Você continua trabalhando nele exatamente como antes:

  • tire a arte de dentro de um container e faça dela uma trilha (botão direito → Move this layer's artwork into the stack), e empilhe mais em cima;
  • acrescente trilhas novas, reordene, mude o alvo;
  • aperte Assemble de novo — um nó existente adiciona e remove o que mudou, em vez de reconstruir do zero.

Apagar arte da cena é uma decisão, não um acidente

A arte que veio da cena não é destruída quando você a apaga no OSA. A linha é marcada como remoção encenada — borda âmbar, e um tooltip dizendo que ela "will be removed from the scene on the next Assemble" — e o menu de contexto oferece Revert to original sequence.

Ou seja, o apagar é reversível até o momento em que você monta, e só então ele toca na cena. Essa folga é o ponto: puxar um desenho do Node View e mudar de ideia não pode custar nada, e um undo que só existe dentro de uma sessão não basta quando a arte é de outra pessoa.

Target Layer

Target Layer

Target Layer é o container dizendo "minha própria arte vai aqui".

É a resposta do drawing sobre a arte dele — as art layers listadas acima são assunto dos filhos.
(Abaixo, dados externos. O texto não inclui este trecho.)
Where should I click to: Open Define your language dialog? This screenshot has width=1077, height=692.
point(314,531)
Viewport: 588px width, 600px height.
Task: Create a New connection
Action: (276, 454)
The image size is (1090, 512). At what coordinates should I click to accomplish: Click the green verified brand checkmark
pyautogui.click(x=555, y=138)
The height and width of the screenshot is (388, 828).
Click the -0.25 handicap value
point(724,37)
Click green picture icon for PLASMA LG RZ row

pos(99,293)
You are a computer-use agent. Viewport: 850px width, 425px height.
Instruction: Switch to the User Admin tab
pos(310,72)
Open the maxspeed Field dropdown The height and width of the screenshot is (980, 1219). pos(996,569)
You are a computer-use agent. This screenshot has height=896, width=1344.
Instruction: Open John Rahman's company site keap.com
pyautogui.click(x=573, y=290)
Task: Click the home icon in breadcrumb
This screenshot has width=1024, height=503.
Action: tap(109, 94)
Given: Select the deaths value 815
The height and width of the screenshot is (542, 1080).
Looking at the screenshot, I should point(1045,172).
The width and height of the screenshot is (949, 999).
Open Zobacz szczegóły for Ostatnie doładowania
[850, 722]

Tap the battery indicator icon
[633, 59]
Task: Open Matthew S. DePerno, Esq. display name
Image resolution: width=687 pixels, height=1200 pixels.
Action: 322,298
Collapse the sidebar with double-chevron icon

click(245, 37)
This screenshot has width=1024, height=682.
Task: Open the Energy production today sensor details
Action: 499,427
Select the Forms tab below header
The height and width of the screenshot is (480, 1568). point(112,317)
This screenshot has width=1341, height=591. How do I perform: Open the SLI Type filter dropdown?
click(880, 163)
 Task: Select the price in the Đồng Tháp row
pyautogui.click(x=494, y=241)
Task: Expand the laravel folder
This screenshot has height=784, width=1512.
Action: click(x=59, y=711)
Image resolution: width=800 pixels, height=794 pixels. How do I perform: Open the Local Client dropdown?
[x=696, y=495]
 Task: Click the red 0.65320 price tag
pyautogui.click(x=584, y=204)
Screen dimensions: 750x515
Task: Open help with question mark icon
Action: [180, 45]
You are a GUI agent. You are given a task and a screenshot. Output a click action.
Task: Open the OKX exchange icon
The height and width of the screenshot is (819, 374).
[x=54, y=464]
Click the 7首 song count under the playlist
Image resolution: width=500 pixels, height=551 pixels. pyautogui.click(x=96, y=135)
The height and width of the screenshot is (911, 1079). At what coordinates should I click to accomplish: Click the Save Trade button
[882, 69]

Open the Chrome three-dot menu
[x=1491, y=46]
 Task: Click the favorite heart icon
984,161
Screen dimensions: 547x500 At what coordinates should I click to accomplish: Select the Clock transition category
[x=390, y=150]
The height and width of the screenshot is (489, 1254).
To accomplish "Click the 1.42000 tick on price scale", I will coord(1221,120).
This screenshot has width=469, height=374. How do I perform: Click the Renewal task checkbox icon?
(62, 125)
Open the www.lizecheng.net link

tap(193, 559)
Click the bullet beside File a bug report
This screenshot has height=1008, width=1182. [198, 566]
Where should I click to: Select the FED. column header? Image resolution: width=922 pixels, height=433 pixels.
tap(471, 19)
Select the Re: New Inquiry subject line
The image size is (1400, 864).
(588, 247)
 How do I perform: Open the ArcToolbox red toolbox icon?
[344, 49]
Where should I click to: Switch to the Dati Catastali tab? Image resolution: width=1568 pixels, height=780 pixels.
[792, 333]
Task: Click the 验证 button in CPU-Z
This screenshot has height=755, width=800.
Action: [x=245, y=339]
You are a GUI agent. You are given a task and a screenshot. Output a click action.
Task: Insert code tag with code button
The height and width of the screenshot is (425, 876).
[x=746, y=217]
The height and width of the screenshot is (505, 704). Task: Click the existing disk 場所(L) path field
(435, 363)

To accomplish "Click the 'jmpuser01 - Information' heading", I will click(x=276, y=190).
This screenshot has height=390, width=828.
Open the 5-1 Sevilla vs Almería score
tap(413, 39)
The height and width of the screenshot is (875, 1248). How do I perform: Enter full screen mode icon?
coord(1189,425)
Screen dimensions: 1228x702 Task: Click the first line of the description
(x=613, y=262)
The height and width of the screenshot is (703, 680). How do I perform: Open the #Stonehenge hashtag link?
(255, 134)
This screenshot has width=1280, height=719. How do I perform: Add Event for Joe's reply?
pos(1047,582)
Quando um frame carrega arte diretamente, a coluna Details da árvore mostra a camada em que ela vai pousar ([Overlay], [Colour Art]…), então você pode ler cem frames sem selecionar nenhum.

No modo Original Bitmap não existem art layers, e a coluna Details diz [Original Bitmap] em vez disso — nomear uma camada ali seria mentira. Veja Original Bitmap.

Frame, Start / End e Z-Depth

Os três campos abaixo da tabela se aplicam à arte própria do container:

Campo Significado
Frame (com Start / End) a exposição que esta arte ocupa; Start ≠ End é um hold
Z-Depth empurra este drawing para frente ou para trás na ordem do composite
Target Layer qual art layer o recebe

Z-Depth também pode ser escrito direto no nome como uma tag: Z0.1, 0.5F, 10B.

Várias tracks na árvore

Quando uma camada guarda mais de uma track, a coluna Details da árvore diz isso:

Overlay Art     [Overlay] 3 tracks

Uma track não anuncia nada — esse é o estado normal, plano. De duas para cima a contagem aparece, porque senão o único jeito de saber que havia arte empilhada ali seria expandir a linha.